The tone of the comments was, as the Chancellor described, decidedly 'euro realistic' with a further warning that the Government would not take risks with Britain's hard won economic stability.
Labour clearly still wants to be seen to be playing a constructive role in Europe but the implication of this speech, which had the backing of Tony Blair, is that it sees little mileage to be gained from early entry into the single currency.
Ultimately, the success of its second term in power is likely to be determined by its ability to reinvigorate the public services: this much was evident from the tone of the election campaign.

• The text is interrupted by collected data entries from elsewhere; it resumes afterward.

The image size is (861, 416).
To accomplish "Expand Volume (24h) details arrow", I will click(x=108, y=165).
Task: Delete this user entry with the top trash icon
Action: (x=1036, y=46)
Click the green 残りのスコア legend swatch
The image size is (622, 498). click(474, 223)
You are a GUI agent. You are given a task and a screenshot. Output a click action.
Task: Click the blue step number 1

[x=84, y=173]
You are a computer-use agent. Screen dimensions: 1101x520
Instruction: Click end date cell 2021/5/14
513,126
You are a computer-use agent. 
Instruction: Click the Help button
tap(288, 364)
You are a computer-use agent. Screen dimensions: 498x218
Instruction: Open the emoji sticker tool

The problem is that, until the euro issue is formally resolved for this parliament, markets are likely to continue to weigh up the consequences of membership and begin, at least in part, to discount such an outcome whether it is likely or not. This will inevitably have some implications for policy whatever the Government may wish.
With this in mind, a key issue for investors will be the exchange rate at which sterling could potentially be locked into the single currency.
The received wisdom is that it would be some way below the prevailing level of £0.61 against the euro (DM 3.20). Sir Edward George, the Governor of the Bank of England, has gone on record as suggesting that the high pound was a 'real obstacle' to joining the euro and indicated that a more suitable level would be 'significantly lower than the DM 3.15-DM 3.20 (area)'.
The sort of range viewed by most commentators as fair value is rather nearer to £0.67-£0.70 against the euro, which would imply a depreciation of sterling of somewhere between 10 and 15%. Whether the other members of the monetary union would be willing to allow the pound to come back quite so far as a precursor to the UK participating in the project is open to doubt, however.
One reason why Germany and France, among others, may be reluctant to accede to such a significant decline is the relatively healthy state of the UK's trade balance with the eurozone at the present time. In the first quarter of this year, the bilateral deficit was just £464m compared with a non-EU trade shortfall of £7.2bn.
This does not, on the face of it, provide a strong case for arguing that the pound is significantly over-valued.
Meanwhile, the British Government may be equally unwilling to countenance too much of a slide in the currency given the likely knock-on effects on inflation and the possible damage to its reputation for economic competence.
A fall in the value of sterling would, of course, provide a timely boost for the competitiveness of British exporters who (like manufacturers elsewhere around the world) have begun to struggle in the face of the sharp downturn in the global economy in recent months.
It would also help to lift the value of overseas earnings when translated back into sterling.
As a result, a weaker currency should still be a real source of benefit to the equity market.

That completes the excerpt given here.